[START Working data]
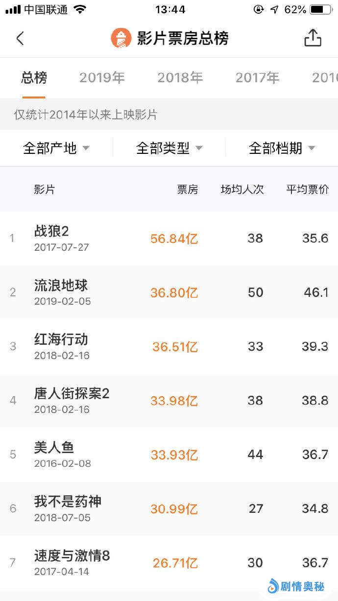Open the 全部档期 schedule dropdown
This screenshot has width=338, height=601.
click(282, 148)
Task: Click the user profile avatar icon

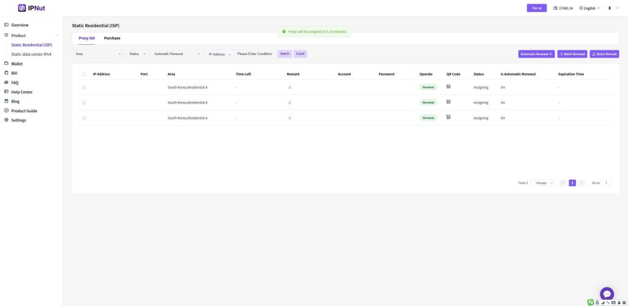Action: click(610, 8)
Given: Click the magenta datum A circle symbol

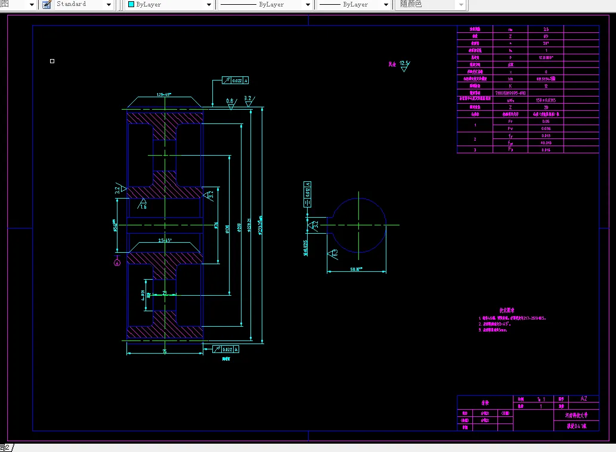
[END Working data]
→ Request: Update the part of the entries that opens with the line containing "Task: Click the user profile avatar icon" and closes at the end of the entries: put "orange" in place of "magenta" and change nothing else. Give back only that part, leaving the pictures out.

→ Exercise answer:
Task: Click the user profile avatar icon

Action: click(610, 8)
Given: Click the orange datum A circle symbol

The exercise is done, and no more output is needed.